SAP Application leveraging SQL Server Automatic Update Statistics
Published Mar 13 2019 08:20 AM 82 Views
First published on MSDN on May 22, 2007

Hi folks, new Blog, new author. The Blog itself should give information about running SAP applications on SQL Server. It will not only be me, Juergen, alone contributing to the Blog. We also will have colleagues of mine contributing who either work in our IT Department running a SAP landscape on SQL Server and other colleagues working with SAP on SAP BI. The intent is to give you information on simply running SAP Application on the Windows/SQL Server platform. But let’s start with the first article. Please note some corrections in the article made in October 2010 in regards to asynchronous update statistics

Lately I spent a week in Japan at customer round tables. We got a lot of questions which we will go through in subsequent articles here. One of the first questions which got repeatedly asked was circling on how good SQL Server’s automatic update statistics does work underneath SAP applications. There are a lot of recommendations and rumors out what to do. So let’s go through our experience, which we collected over the last 9 years in this area. We introduced automatic update statistics with SQL Server 7.0 and subsequently improved the feature in more recent releases.  More details around how update statistics exactly works and what the different statistics are and how to read those can be found in:

With the introduction of SQL Server Automatic Update Statistics SAP with their applications relied on SQL Server updating statistics and the automatic creation of column statistics. From SAP side no additional maintenance functionality got delivered since SQL Server 7.0 to schedule updating of statistics. The experience in thousands of productive SAP systems running on SQL Server was overall great. The basic experience is that the mechanisms of SQL Server automatic update statistics and automatic create of statistics works great for SAP applications.

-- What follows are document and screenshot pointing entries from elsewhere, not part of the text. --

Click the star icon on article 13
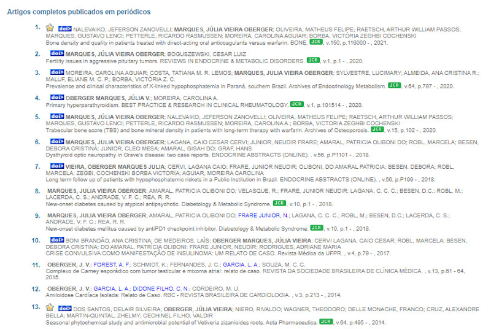This screenshot has height=329, width=491. click(x=51, y=308)
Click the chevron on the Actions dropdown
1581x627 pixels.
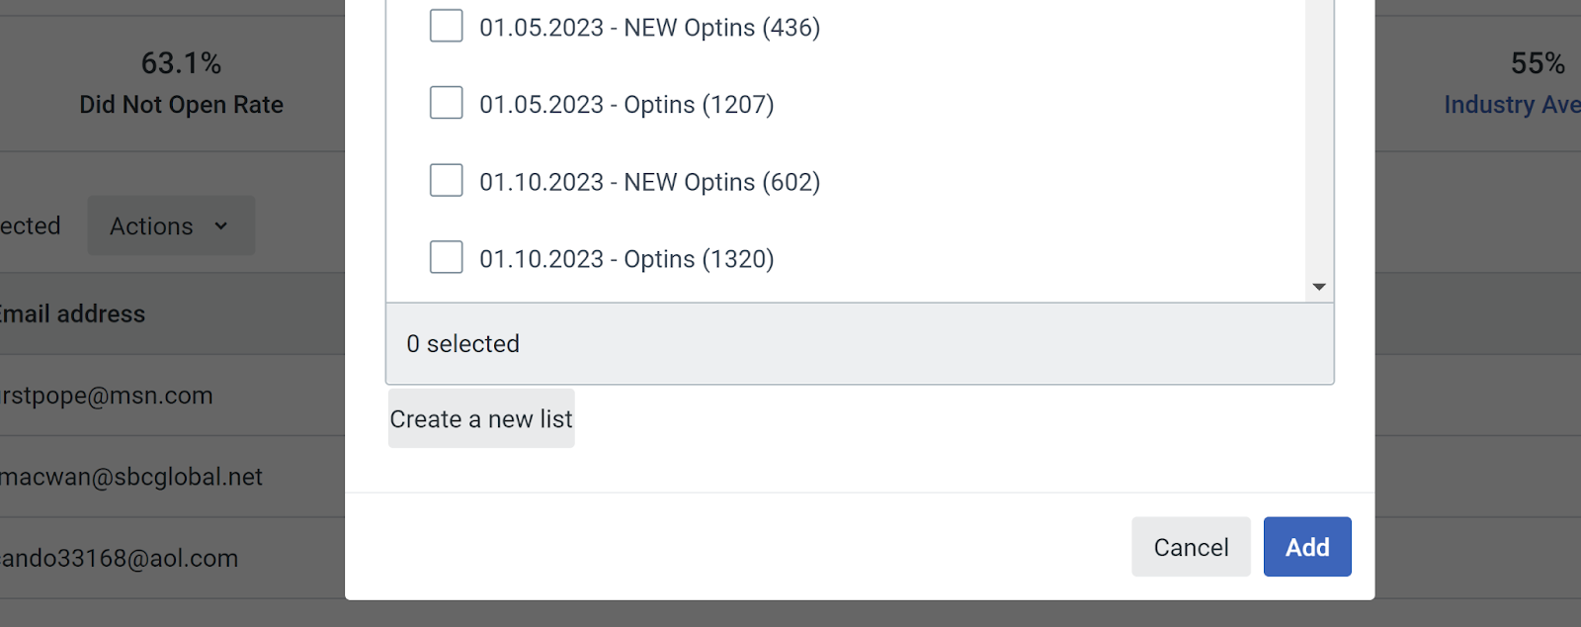[220, 225]
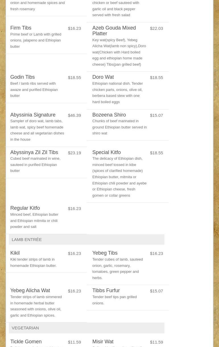The image size is (219, 347).
Task: Select the Azeb Gouda Mixed Platter heading
Action: 114,31
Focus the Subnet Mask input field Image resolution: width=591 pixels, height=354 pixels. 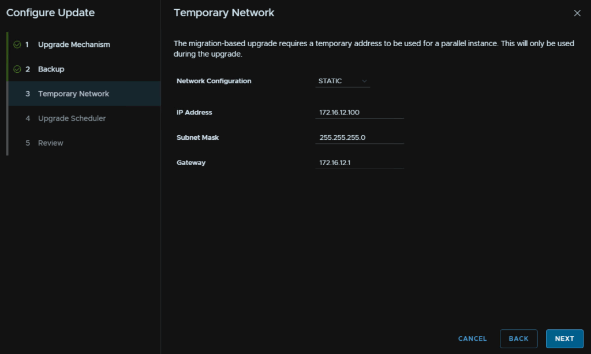[359, 137]
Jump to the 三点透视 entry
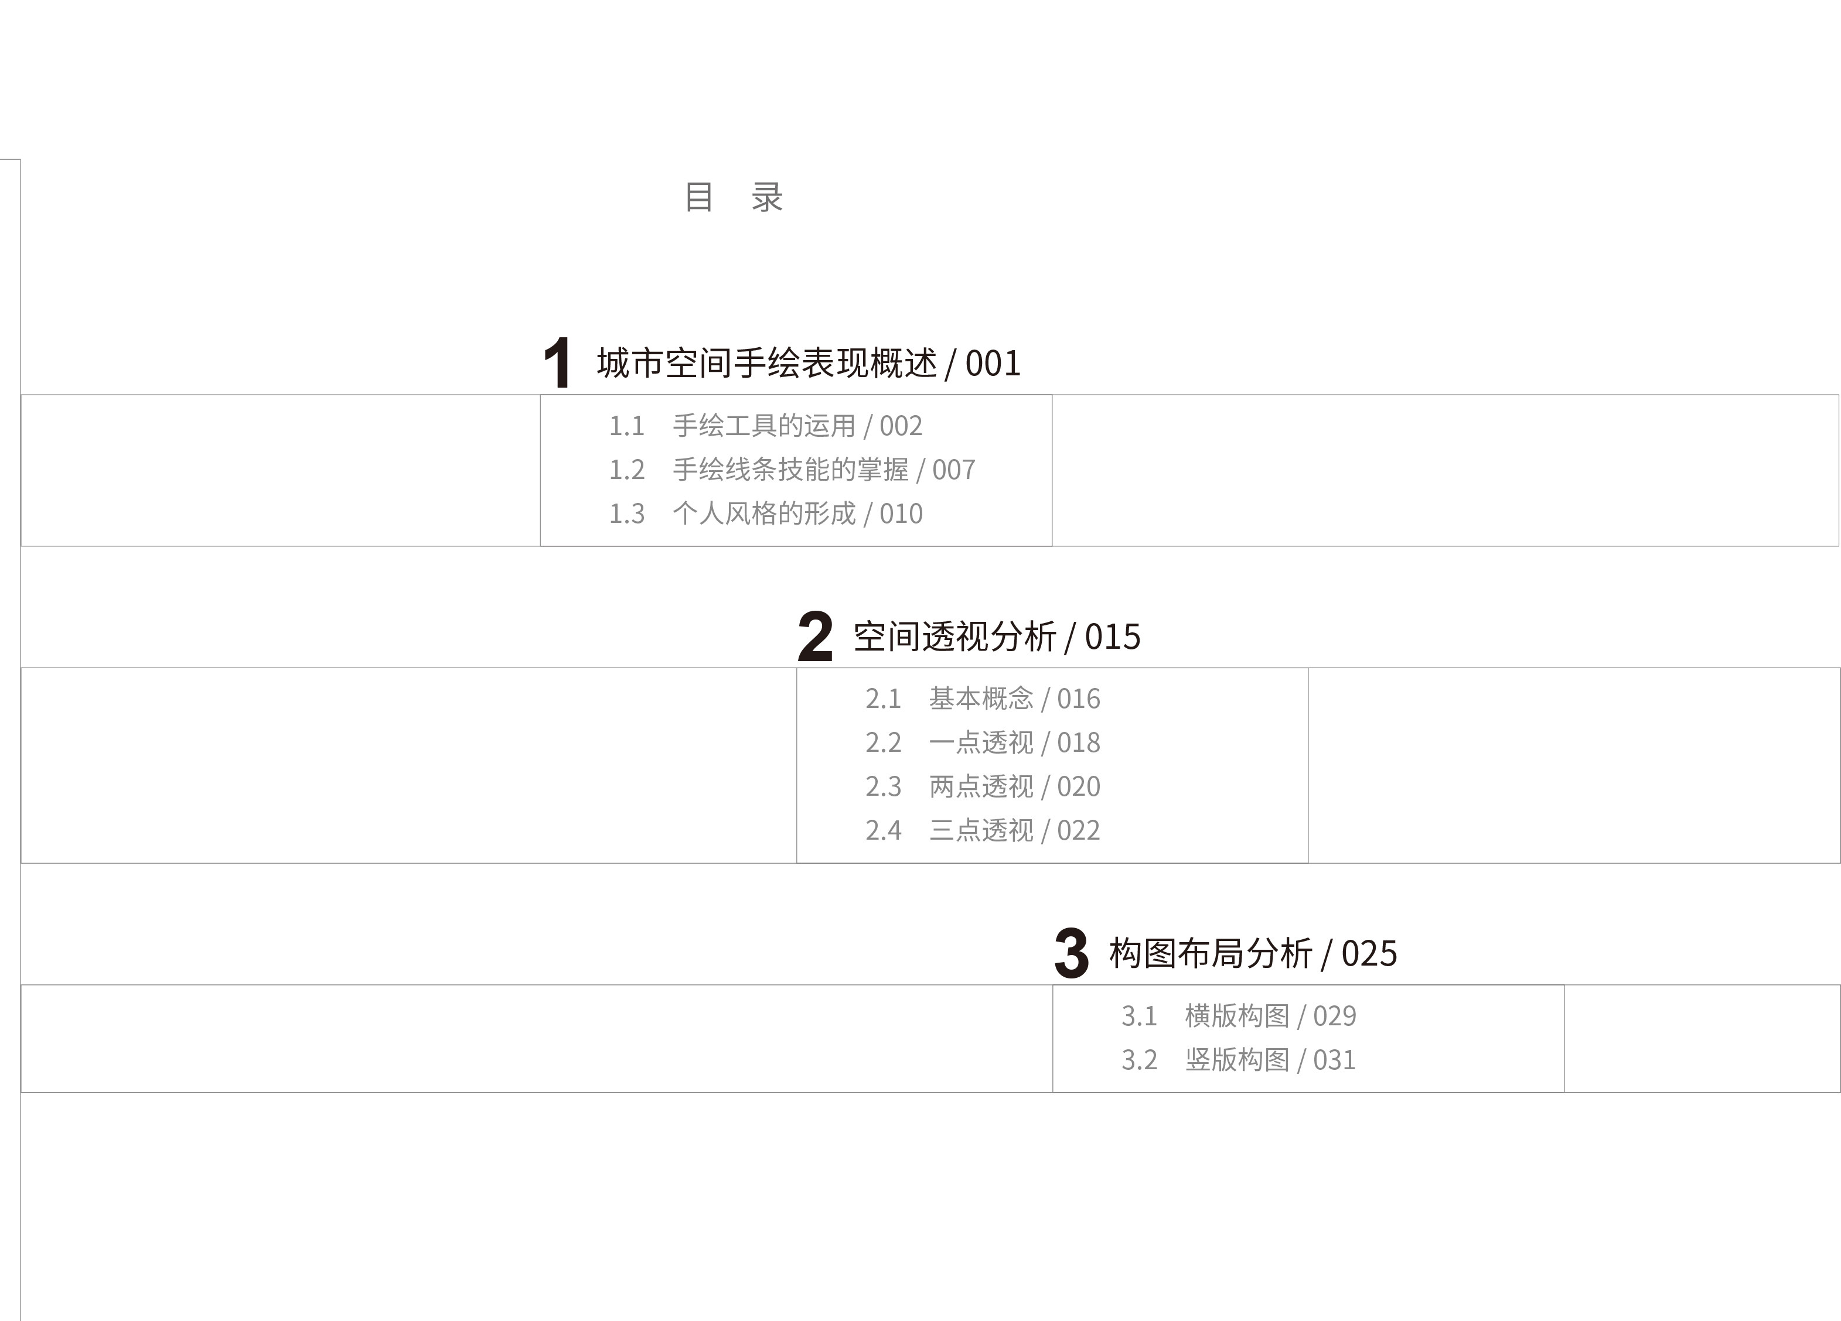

No Rule without exceptions

However there usually is no rule without exceptions. This also is true for our automatic update of the statistics. Reading through the whitepaper referred to above the following restrictions of automatic update statistics become apparent:

·         In order to update statistics 20% of the rows need to be modified

·         The table at least needs to have 500 rows

For SAP ERP type of workload these restrictions usually hardly cause problems. However in the SAP BW and SAP SCM it got visible that the second restriction had some impact on query performance. Analyzing the problem it became apparent, that a lot of the SAP dimension and sub-dimension tables simply never reached the threshold of 500 rows. Think about the ‘time’ dimension or the dimension of ‘countries’ or ‘sales regions’. Those tables hardly ever will grow as big as 500 rows.  In SQL Server 2000 this resulted in not even having any statistics on those tables at all. In SQL Server 2005 a first set of statistics is getting generated automatically in the case that there are no statistics yet (independent of the fact of how many rows are in the table). However in both releases statistics will not get updated anymore before the # of rows would get beyond 500. The result of having no statistics or out-dated statistics usually are query plans which are not the optimal in their join order. This impacts the run time negatively. In some cases we saw run time increased by factors of 10 to 100. In order to avoid such problems with BW and SCM, logic got implemented in SAP BW/SCM which will update statistics manually after Delta Loads got uploaded into an info cube. Please check out OSS notes #542468, #849062 and #1009511 which will describe what to implement and configure to avoid these problems

Investigating cases in other SAP products

Nevertheless a lot of myth got created about manual updating statistics helping to improve on this or that case of a slow running queries. Usually the myth is for the wrong reason. Here the reason why. If you update statistics on a table manually, two things will happen:

·         SQL Server indeed will update the statistics with the default sample (unless specified differently)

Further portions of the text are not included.